RECORDS FOR THIS EXERCISE:
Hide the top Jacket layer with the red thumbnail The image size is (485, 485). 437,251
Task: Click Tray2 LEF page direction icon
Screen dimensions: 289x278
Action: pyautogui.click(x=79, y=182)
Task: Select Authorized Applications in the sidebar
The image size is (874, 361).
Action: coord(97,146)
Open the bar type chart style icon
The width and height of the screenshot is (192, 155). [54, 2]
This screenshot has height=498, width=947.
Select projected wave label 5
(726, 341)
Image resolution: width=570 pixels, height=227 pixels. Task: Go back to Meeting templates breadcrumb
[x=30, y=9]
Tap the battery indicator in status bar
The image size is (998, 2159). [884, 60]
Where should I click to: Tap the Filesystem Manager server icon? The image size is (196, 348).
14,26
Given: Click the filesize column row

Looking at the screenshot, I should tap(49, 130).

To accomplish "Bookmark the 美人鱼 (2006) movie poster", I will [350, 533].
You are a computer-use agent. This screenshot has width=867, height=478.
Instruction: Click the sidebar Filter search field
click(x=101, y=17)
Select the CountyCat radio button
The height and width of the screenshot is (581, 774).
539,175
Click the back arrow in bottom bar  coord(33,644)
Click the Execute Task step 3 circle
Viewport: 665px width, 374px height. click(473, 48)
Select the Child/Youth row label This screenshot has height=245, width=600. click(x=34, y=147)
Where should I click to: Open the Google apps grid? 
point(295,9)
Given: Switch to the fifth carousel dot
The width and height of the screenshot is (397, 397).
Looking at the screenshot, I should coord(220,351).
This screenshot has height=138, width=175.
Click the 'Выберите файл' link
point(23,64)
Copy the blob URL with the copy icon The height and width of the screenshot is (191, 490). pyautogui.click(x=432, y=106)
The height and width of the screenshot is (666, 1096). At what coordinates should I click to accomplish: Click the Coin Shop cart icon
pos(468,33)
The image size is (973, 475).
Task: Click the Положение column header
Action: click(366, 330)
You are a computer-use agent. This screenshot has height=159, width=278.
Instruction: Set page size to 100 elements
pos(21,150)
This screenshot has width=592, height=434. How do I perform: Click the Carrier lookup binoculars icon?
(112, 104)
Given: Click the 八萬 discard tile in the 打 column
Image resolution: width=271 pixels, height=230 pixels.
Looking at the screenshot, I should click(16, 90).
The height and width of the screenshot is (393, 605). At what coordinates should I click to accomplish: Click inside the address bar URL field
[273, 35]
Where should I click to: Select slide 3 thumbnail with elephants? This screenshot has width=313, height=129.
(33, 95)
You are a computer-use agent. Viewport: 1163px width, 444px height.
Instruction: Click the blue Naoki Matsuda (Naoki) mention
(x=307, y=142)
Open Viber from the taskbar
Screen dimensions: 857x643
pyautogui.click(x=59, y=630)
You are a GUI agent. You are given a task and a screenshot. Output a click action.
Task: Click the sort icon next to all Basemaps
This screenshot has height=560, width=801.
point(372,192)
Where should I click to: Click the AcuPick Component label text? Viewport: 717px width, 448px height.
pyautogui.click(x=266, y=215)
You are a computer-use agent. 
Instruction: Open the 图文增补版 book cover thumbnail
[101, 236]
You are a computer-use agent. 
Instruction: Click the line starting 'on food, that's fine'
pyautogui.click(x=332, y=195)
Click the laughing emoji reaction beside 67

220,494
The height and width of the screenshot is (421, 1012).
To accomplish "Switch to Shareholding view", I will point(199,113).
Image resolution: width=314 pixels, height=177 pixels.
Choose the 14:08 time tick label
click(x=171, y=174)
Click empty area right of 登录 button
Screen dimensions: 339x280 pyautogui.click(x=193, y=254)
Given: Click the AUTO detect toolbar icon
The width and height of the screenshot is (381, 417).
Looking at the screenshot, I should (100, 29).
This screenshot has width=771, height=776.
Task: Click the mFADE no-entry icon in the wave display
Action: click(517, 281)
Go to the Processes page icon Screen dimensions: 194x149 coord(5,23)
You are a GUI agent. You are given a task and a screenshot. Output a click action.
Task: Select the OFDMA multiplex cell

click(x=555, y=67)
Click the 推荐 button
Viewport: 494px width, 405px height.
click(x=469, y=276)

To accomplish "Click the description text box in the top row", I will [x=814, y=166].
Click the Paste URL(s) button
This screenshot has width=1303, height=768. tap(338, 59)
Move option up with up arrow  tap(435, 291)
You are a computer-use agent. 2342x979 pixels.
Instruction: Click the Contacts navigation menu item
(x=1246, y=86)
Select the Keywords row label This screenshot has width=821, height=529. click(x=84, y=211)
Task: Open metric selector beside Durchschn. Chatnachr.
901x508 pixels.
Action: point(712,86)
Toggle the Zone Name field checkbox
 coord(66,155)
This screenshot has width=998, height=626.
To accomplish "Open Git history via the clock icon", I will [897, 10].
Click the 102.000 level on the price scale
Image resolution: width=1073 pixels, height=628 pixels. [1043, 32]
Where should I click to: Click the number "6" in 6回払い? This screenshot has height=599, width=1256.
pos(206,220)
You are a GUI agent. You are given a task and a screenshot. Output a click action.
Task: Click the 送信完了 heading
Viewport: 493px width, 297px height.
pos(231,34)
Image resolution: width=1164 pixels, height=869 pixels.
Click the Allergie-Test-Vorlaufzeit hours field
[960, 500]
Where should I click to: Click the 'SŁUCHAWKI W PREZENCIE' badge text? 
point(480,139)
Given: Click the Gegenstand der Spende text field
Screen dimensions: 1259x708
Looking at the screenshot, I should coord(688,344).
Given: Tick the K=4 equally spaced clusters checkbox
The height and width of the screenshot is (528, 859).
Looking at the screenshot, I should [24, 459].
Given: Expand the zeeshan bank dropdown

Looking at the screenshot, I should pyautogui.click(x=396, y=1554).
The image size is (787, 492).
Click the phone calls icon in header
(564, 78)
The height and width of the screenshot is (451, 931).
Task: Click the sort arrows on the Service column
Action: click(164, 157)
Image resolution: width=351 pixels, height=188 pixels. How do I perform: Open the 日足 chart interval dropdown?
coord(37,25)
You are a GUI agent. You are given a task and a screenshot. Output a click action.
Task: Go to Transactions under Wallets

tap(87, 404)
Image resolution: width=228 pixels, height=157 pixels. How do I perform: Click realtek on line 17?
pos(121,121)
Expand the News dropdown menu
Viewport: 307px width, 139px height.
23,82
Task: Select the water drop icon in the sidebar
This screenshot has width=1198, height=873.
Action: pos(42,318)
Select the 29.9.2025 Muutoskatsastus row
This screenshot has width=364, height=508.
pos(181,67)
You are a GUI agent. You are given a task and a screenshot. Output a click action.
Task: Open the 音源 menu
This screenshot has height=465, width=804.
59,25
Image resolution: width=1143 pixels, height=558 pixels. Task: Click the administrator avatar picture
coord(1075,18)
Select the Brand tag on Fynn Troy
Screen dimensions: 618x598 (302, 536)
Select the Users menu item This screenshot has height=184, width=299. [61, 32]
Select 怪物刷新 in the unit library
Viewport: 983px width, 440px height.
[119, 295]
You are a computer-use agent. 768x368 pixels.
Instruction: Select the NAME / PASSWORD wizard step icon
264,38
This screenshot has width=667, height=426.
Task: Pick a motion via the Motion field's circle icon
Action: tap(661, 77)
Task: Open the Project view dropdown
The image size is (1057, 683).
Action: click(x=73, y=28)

PROBLEM DETAILS:
State how many lines in the entries hold the word "will", giving the number alone.

ANSWER TO THIS PROBLEM:
4